Data provided: Begin

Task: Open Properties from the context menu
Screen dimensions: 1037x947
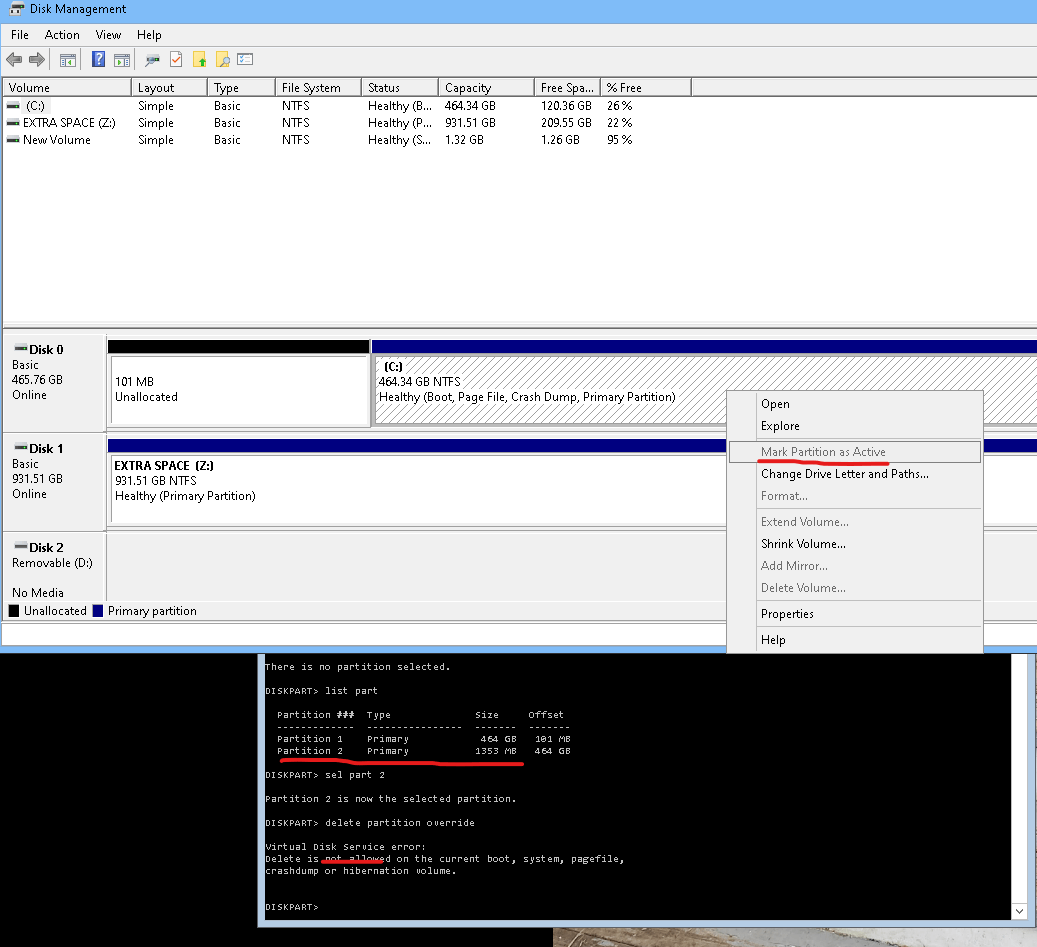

Data provided: End
Data provided: Begin

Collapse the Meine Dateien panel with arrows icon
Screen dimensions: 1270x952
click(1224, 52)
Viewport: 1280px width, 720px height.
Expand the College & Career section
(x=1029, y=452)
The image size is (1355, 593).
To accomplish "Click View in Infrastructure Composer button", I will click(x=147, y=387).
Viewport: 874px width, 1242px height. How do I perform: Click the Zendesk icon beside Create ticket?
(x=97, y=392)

Data provided: End
Data provided: Begin

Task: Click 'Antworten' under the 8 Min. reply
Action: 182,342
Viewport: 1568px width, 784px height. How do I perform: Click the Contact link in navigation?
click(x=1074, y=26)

Data provided: End

**Task objective:**
Everything from the line with "Task: Open Properties from the context menu" through the line with "Screen dimensions: 1037x947" should be written out exactly as it appears above, end lines included, and nothing outside that range.

**Task answer:**
Task: Open Properties from the context menu
Screen dimensions: 1037x947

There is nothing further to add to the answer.